■ **Assignment**:
Search the entries below for the string "agent" and copy the lines that hold it.

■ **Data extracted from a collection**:
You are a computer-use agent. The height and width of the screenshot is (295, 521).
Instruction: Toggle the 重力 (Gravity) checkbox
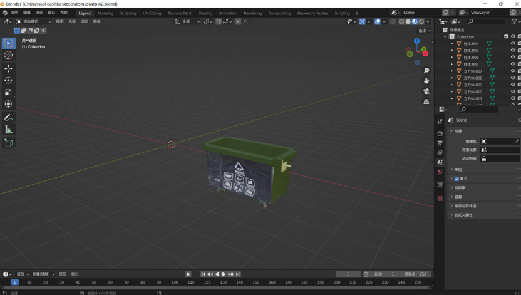[x=457, y=179]
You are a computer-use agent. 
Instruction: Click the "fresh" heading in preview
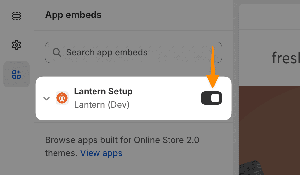click(x=285, y=58)
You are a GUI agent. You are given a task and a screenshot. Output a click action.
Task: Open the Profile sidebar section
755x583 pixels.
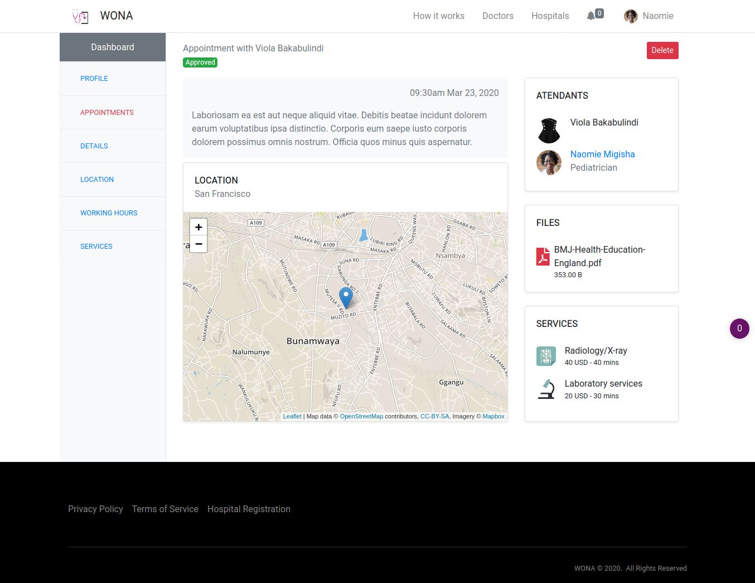tap(94, 79)
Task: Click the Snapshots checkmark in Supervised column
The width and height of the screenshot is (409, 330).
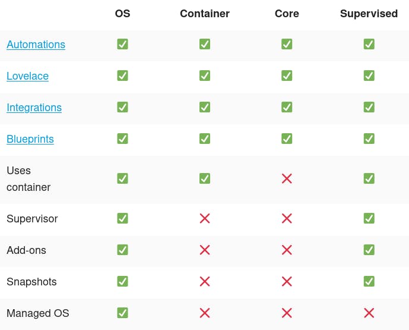Action: coord(369,281)
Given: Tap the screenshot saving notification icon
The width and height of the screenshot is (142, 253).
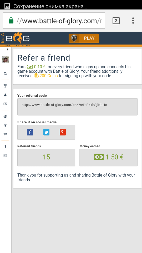Looking at the screenshot, I should click(7, 6).
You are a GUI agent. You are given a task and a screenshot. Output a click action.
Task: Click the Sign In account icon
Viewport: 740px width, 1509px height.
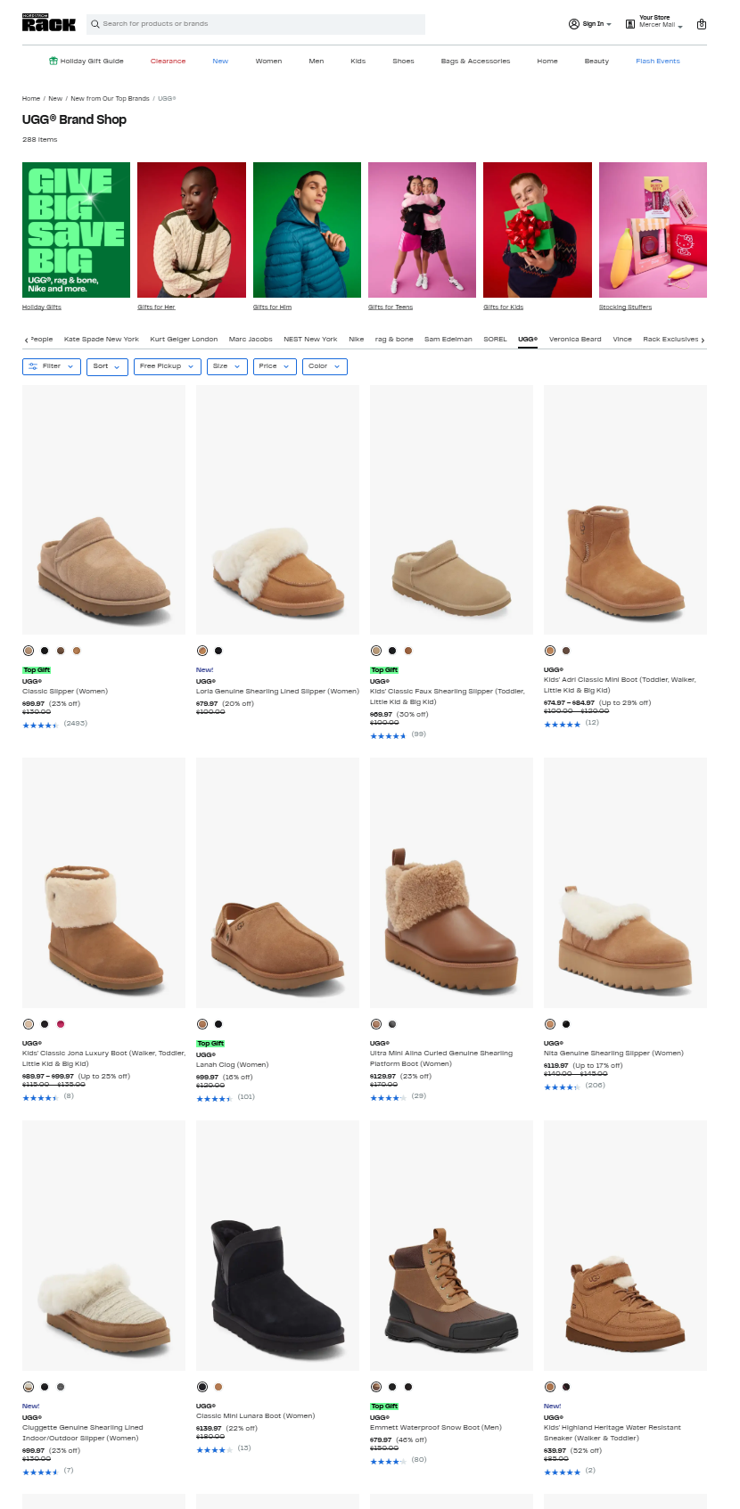(574, 24)
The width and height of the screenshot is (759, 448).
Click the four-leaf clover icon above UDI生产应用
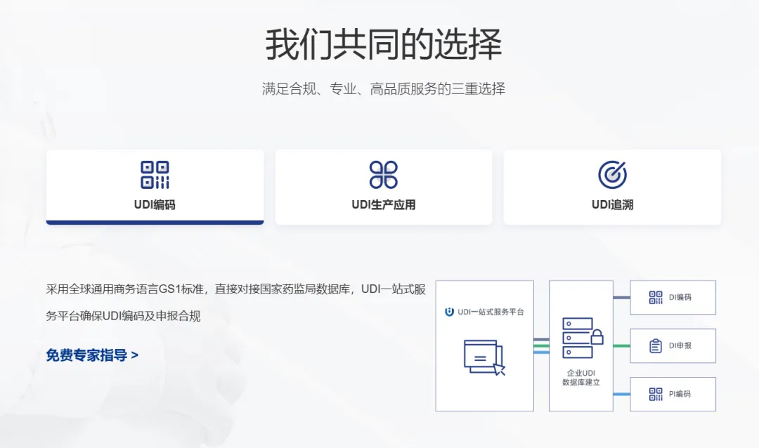tap(383, 175)
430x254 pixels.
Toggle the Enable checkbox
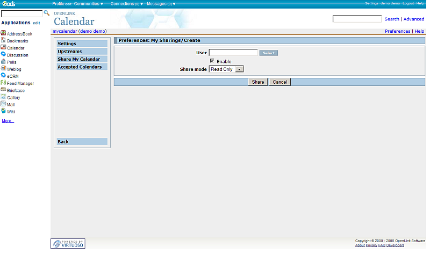pos(212,61)
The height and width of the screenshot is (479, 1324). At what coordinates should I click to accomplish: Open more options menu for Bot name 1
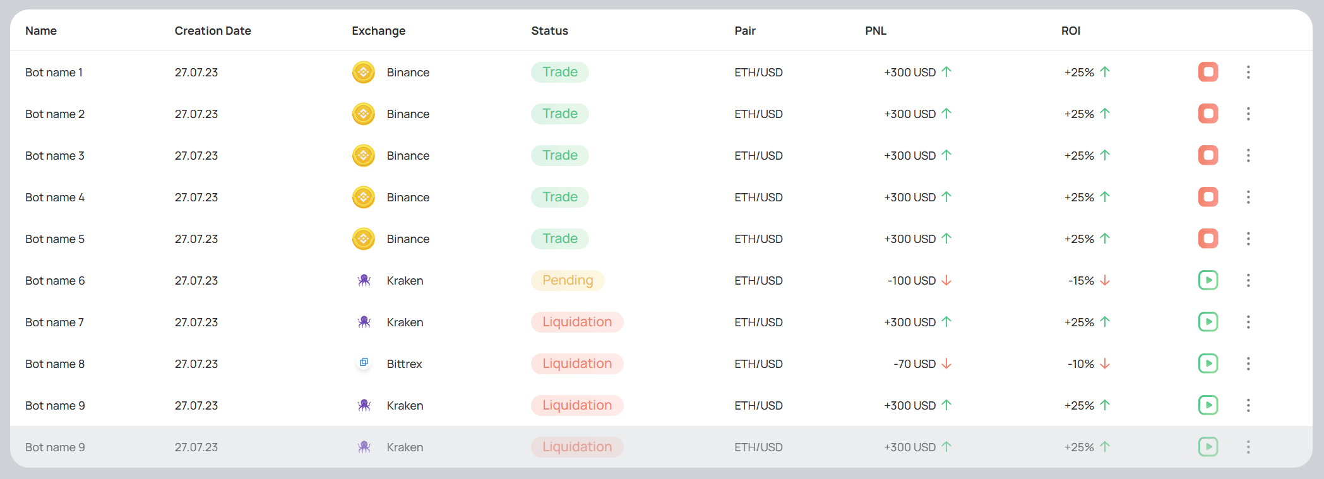(1248, 72)
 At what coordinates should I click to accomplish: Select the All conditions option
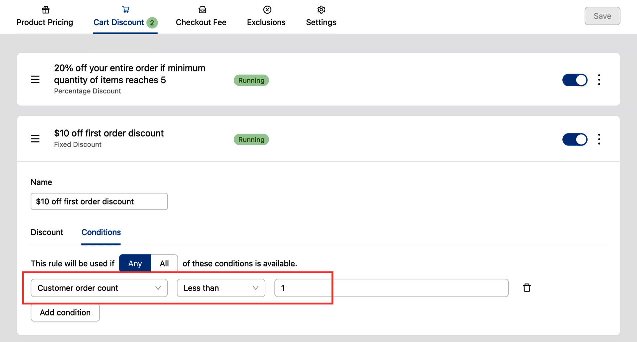tap(164, 263)

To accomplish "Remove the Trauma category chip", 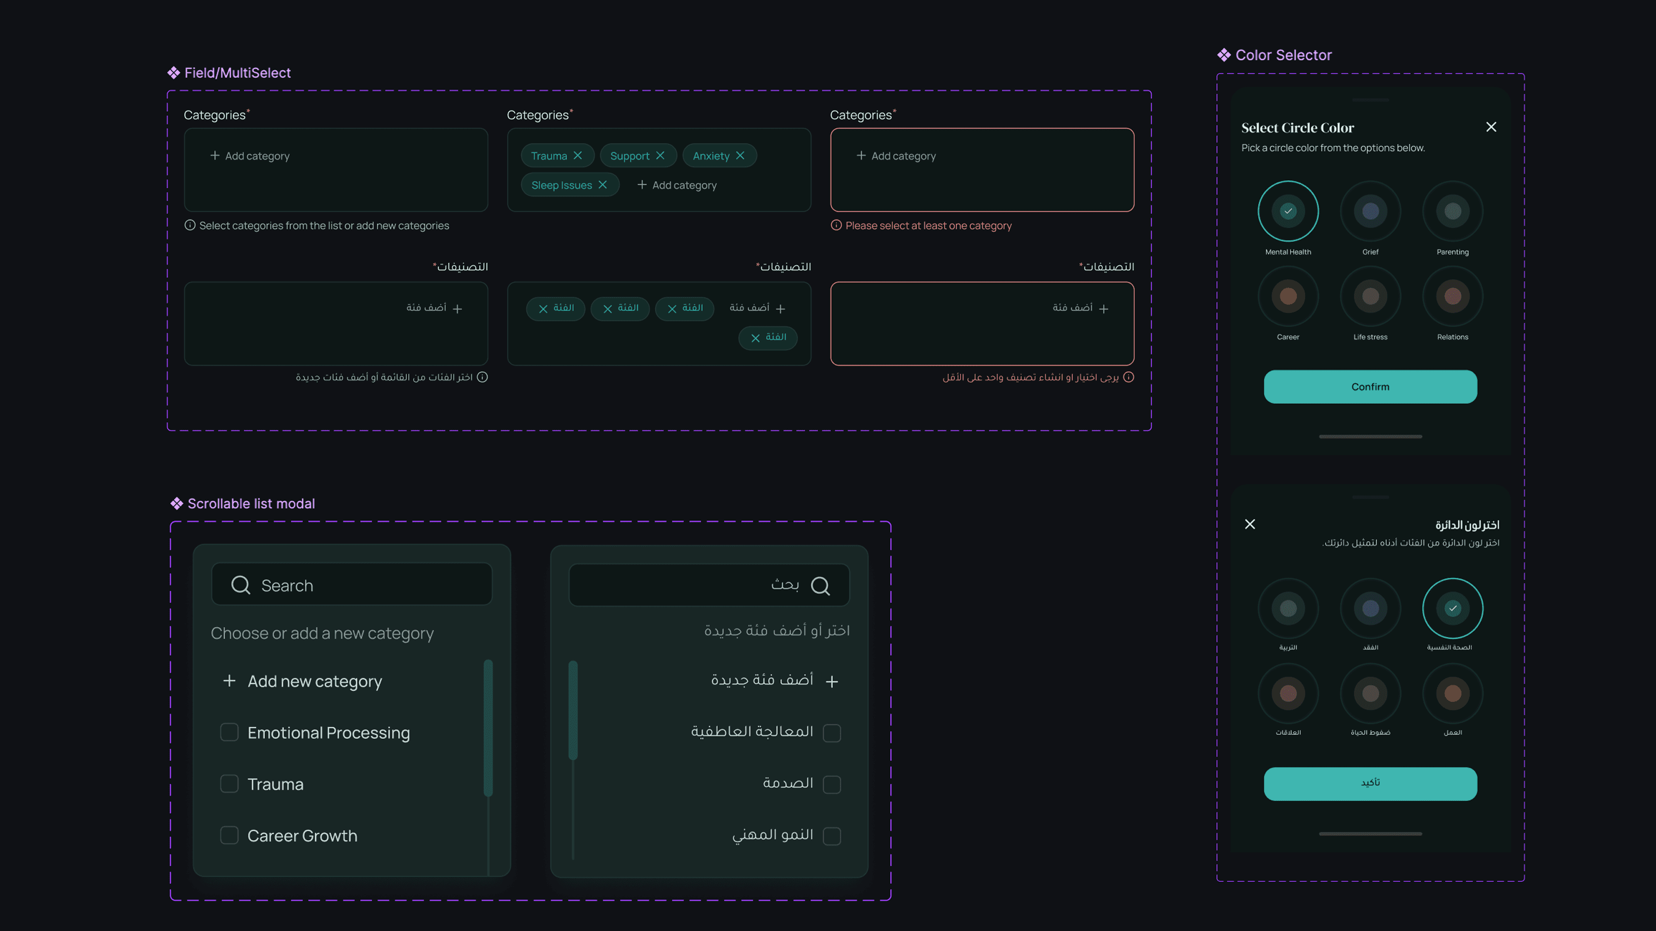I will click(577, 155).
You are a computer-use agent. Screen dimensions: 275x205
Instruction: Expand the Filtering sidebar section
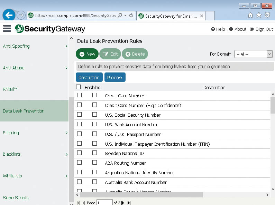pyautogui.click(x=34, y=133)
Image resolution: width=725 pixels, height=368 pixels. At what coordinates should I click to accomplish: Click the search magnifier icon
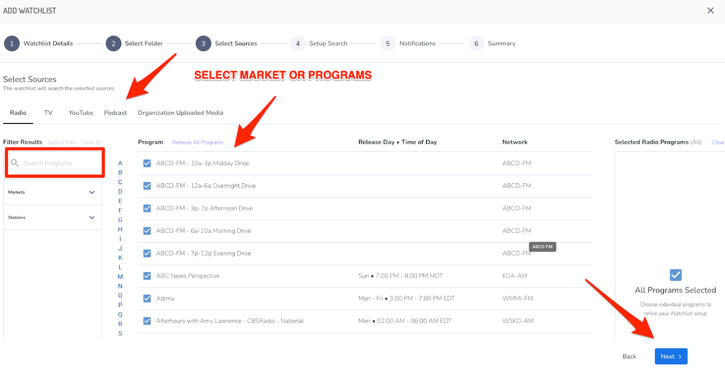[15, 163]
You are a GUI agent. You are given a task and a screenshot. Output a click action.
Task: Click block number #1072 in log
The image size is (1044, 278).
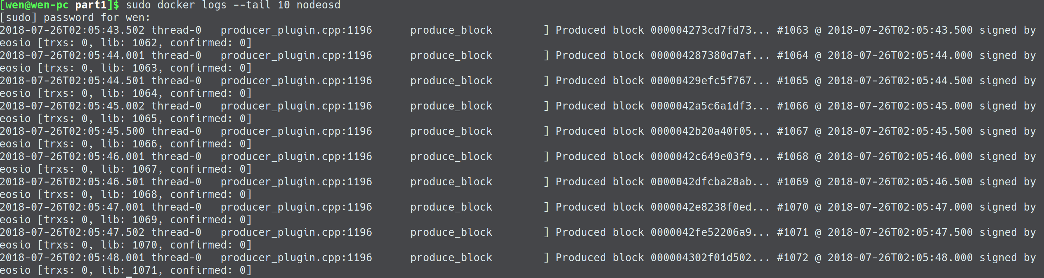(792, 258)
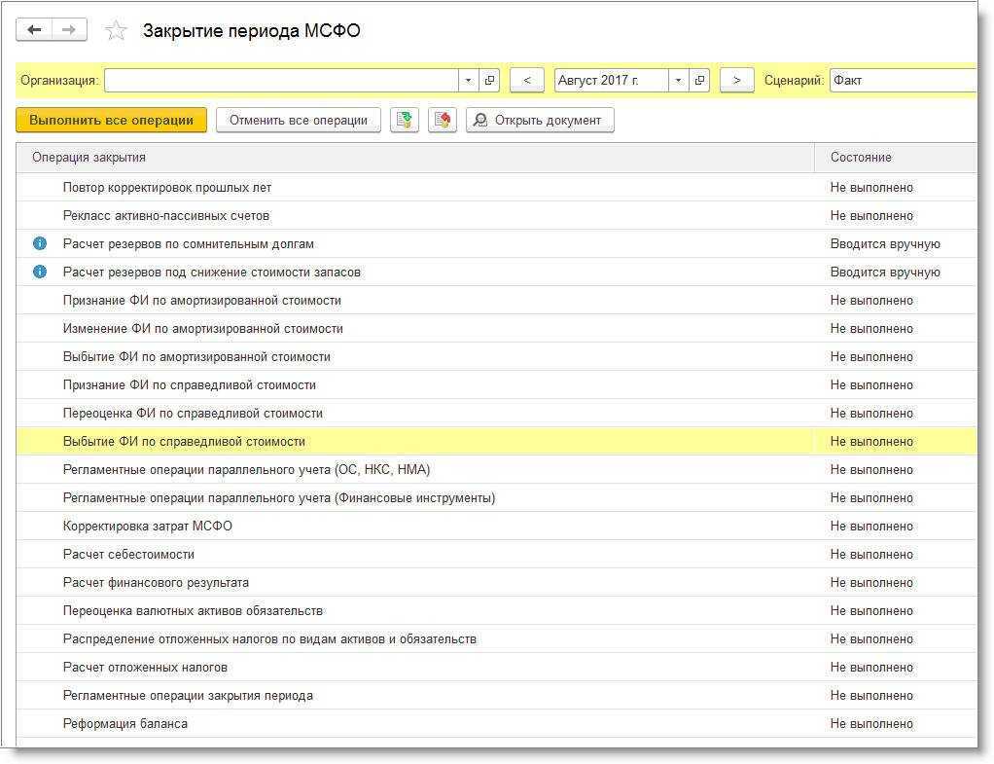Click Открыть документ button
Viewport: 994px width, 764px height.
click(540, 121)
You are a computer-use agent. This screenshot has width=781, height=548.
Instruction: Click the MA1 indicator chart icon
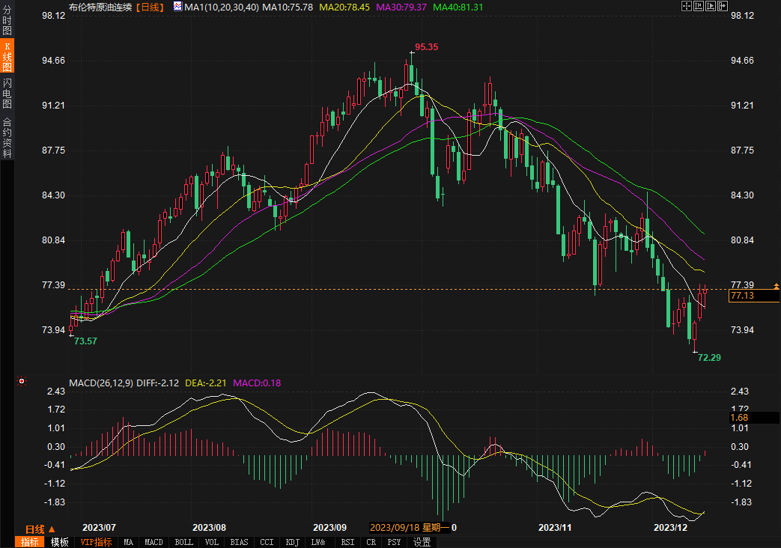(177, 6)
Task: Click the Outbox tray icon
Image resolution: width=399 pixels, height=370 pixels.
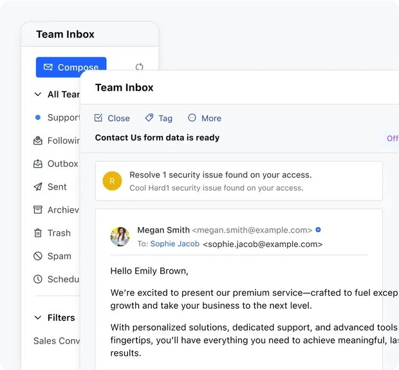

■ **Answer space**:
You are a computer-use agent. The height and width of the screenshot is (295, 521).
You are a computer-use agent. 
You are a GUI agent. You are given a task and a screenshot. Output a click action.
You are a GUI agent. You are given a task and a screenshot. Output a click action.
You are a computer-use agent. Screen dimensions: 275x205
You are a GUI agent. You are given a task and a screenshot. Output a click action.
You are a computer-use agent. This screenshot has width=781, height=548.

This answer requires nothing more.